Because I stayed up later the night before, I slept in until 5. And I was a bit groggy and cold, so I didn’t really start hiking until 6:30. The sun was up but I rarely saw it, as the first bit of trail was on the wrong side of the mountain and tree-lined, and also there were clouds early on.
The hardest hill of the day was the first one, about 3 miles in. At its steepest near the top, it was registering an average of nearly 900 feet per mile for a quarter mile. It took nearly as long to climb as it took to get to it from starting.
On the other side, there was a long, slow descent along the ridge to Black Mountain. I stopped along here and had a long snack break, though the only water I had was in my breakfast drink. I had another 4 miles to go before the next water source.
I met a northbounder right at the bottom of the Black Mountain climb. He told me it wasn’t as bad as it looked on Guthook and it was graded nicely. He was absolutely right. Compared to the first hill, this one took no time at all. From the top, it was a relatively easy (if rock-strewn) 3 mile descent to Dana Spring, a cattle trough near the trail. The nobo told me he’d pulled a dead prairie dog from the spring that morning, so I filtered what I gathered. I took a solid 4 liters plus some more because the next on-trail water was 19 miles away, almost at MacDonald Pass, and there was no way I was making it that far on this day, given the 9 miles I had already done.
The next several miles were just roadwalk through private lands. I stopped for lunch on the side of the road in a stand of skinny, scrubby pines. It was a quick lunch, but still it was surprising that no vehicles passed on such a well-maintained road.
A mile and a half later I took a detour off the CDT. It seemed like there would be water in a creek that followed this side road. And there was. I filled my water bag completely again from this ditch right where it entered a culvert under the road and made a bottle of Gatorade to climb back out of the gulch with. I soaked my shirt before I started, but the climb turned out to be pretty easy.
I passed through a herd of cows in the road, a familiar experience by now. The now nearly full grown calves were all terrified of me, unlike their mothers, who seemed wary but not particularly put out. One calf started running away from the herd as I walked by, eventually cornering himself at a barbed wire fence, then sprinting away back the way he came. It was pretty cute, if a bit stupid.
Back on the road that was the official CDT, I left the public lands (controlled by the BLM) to enter the public lands (controlled by the USDA). I think the difference is the latter is trying harder to keep cattle out of the Greenhorn Mountain area to protect the meadows.
Right at the base of the climb, I stopped and crawled under a tree to make dinner, hoping it would offer some protection from the rain that seemed to be approaching.
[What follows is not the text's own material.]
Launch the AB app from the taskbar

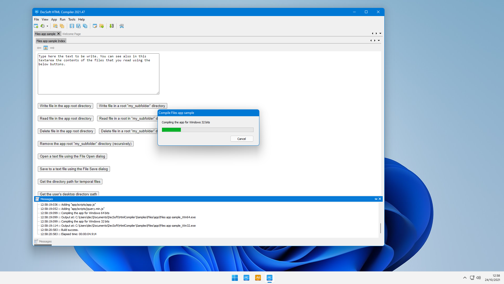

Soon, there was thunder happening right above me, so I quickly through up my tent in that tiny little space and mostly got everything underneath it before the rain made it through the trees. I had some issues with the hardness and tilt of the ground and had to restake several times, but this mostly just meant I got my back wet.
So I cooked and ate dinner inside my tent out of the rain, managing to keep everything except the rainfly of my tent almost entirely dry. (To be clear, I was sitting in the tent, the stove was in the vestibule carefully arranged to be far from any tent fabric. This is not advisable behavior with anything but a JetBoil, which completely contains the flame.) Then, I packed up my tent in such a way that the wet parts only touched themselves and hiked out completely dry. The extra time spent managing the tent meant my usual hour-long dinner took an hour and a half, but that meant I still had a half hour to get to an actual comfortable campsite.
So I started climbing the mountain through all these beautiful meadows with amazing views. But the sun disappeared almost as soon as it came out. Another storm cloud was headed in. Luckily, the meadow in the saddle near the top was perfectly level and I arrived at it just before 7 when I intended to stop anyway.
Strangely, it was at this moment I noticed my lower back was wet. I figured it was just where part of my pack had got rained on while I was setting up my tent earlier, but when I opened it, everything inside was wet. My water bag must have come unscrewed slightly and leaked because the bag it sits in was soaked through and everything below it was wet in spite of all that effort I had gone through to keep it dry. Who would have thought? It figures.
It wasn’t so bad. Everything below it was in its own waterproof bag. The only causalty besides my lower back was my down puff, which had some wet spots since my clothes bag was not sealed up and has a hole besides. And even that wasn’t so bad since it wasn’t cold enough to need to wear it.
So I made camp in the levelest part of the saddle and got everything under the fly and inside just as the next storm cloud came by. Only the edge of this one rained on me, but I was all set up by the time it did, snug as a bug. It was gone in a minute and it took the heavy wind with it. Sleepy time came right on time.